電流がつくる磁界
磁界は磁石の周囲だけに生じるのではなく、電流が流れる導線の周囲にも生じます。これは、電流が流れる導線の周囲に置いた方位磁針の針が回転する様子から確認できます。
円形導線による磁界
- 乾電池:コイルに電流を供給します。
- 導線:何回も巻かれたコイルを表しています。電流がコイルに沿って流れると、その周囲に磁界が形成されます。
- 方位磁針:コイルによってつくられた磁界の方向を示します。それぞれの方位磁針の針は、その位置での磁界の方向に合わせて回転します。

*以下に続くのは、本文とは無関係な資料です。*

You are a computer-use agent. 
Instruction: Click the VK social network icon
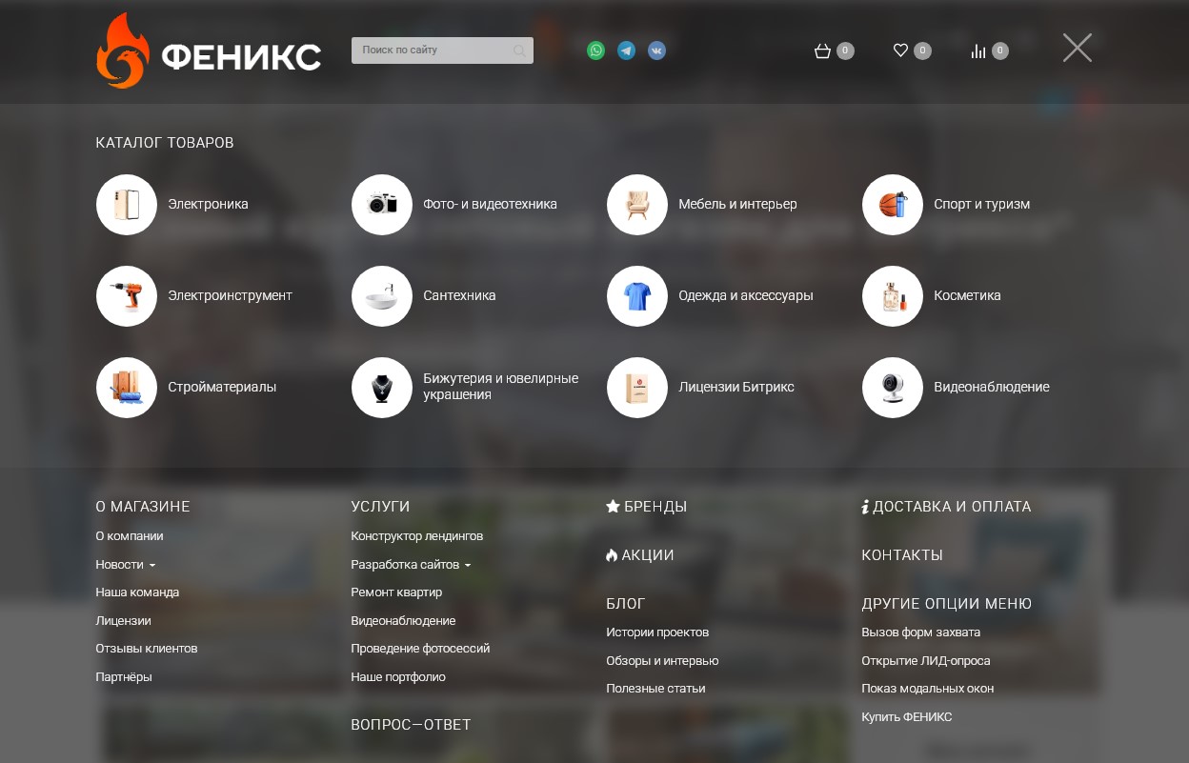(x=656, y=50)
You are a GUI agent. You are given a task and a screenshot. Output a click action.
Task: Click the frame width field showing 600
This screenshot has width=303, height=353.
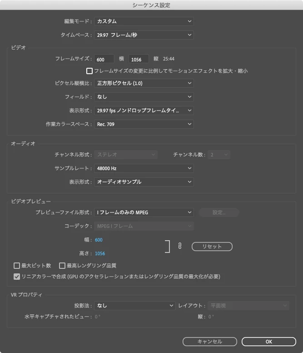(104, 59)
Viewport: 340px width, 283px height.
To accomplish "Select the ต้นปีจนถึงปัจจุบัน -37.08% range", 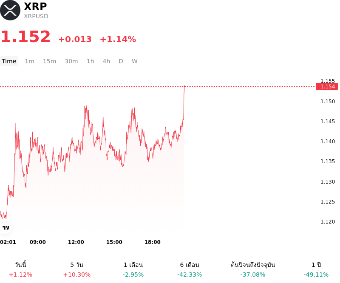I will pyautogui.click(x=253, y=269).
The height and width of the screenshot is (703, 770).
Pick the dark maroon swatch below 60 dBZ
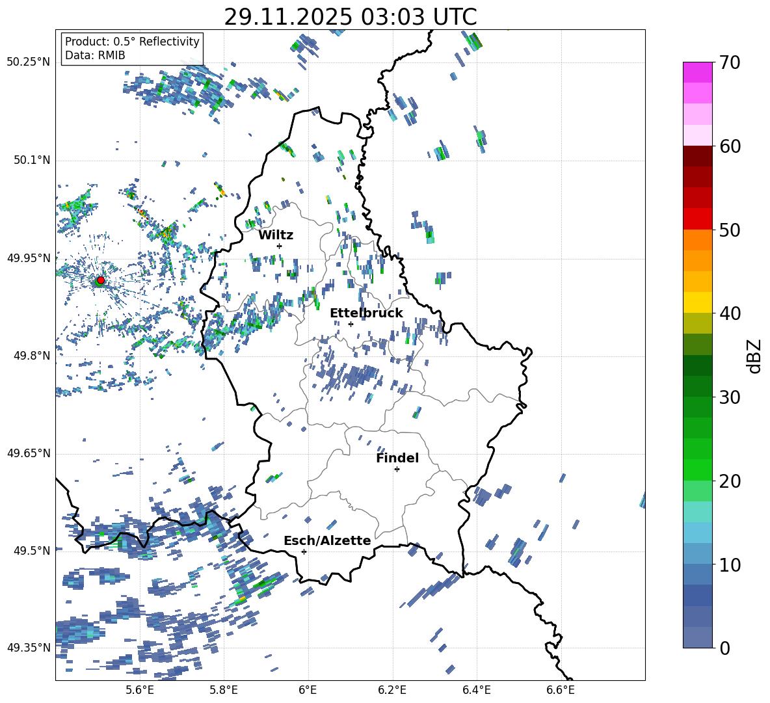click(698, 156)
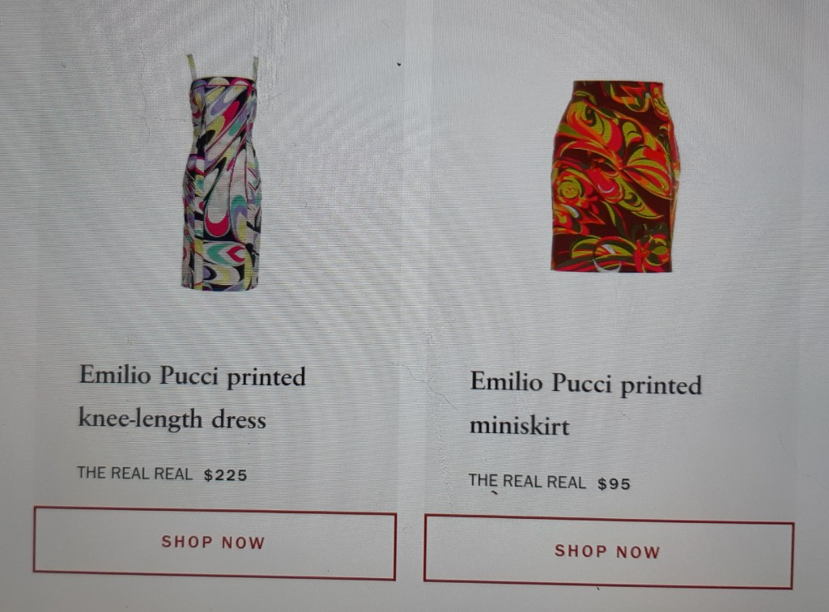
Task: Open the Emilio Pucci knee-length dress image
Action: coord(221,172)
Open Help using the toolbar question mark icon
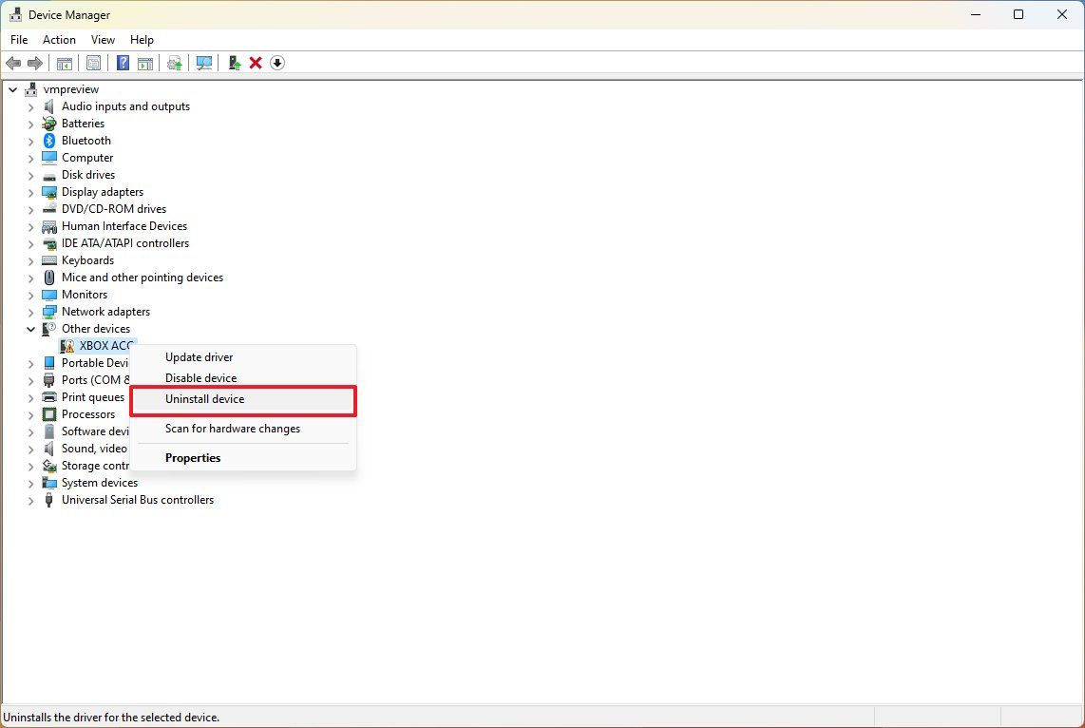Screen dimensions: 1085x728 click(123, 63)
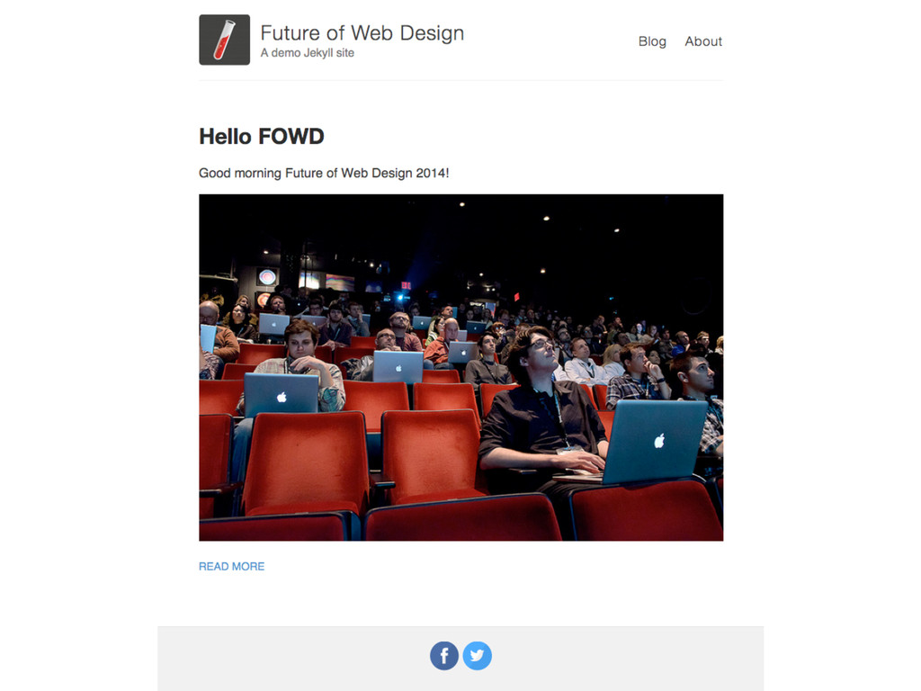Screen dimensions: 921x691
Task: Click the Future of Web Design site title
Action: 362,33
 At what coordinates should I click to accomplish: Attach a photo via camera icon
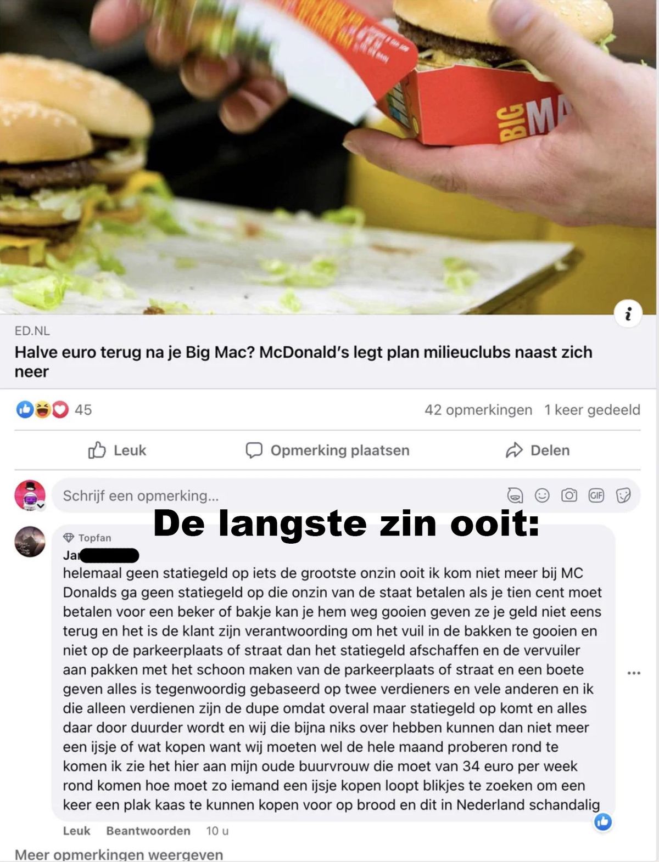569,495
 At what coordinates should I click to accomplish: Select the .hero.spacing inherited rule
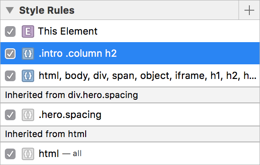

- 右手:コイルに適用する右手の握りの法則(right-hand grip rule)を表しています。右手の4本の指をコイルを流れる電流の方向に沿って曲げたとき、親指が指す方向がコイル内部の磁界の方向であり、同時にコイルのN極の方向です。
コイルの磁界は、全体として棒磁石の磁界とよく似ています。コイルの内部では、磁界はコイルの軸に沿って比較的一定の方向に形成され、コイルの外部では磁力線が曲がって反対側の極へ戻ります。そのため、周囲に置かれた方位磁針も、位置によってそれぞれ異なる方向を指します。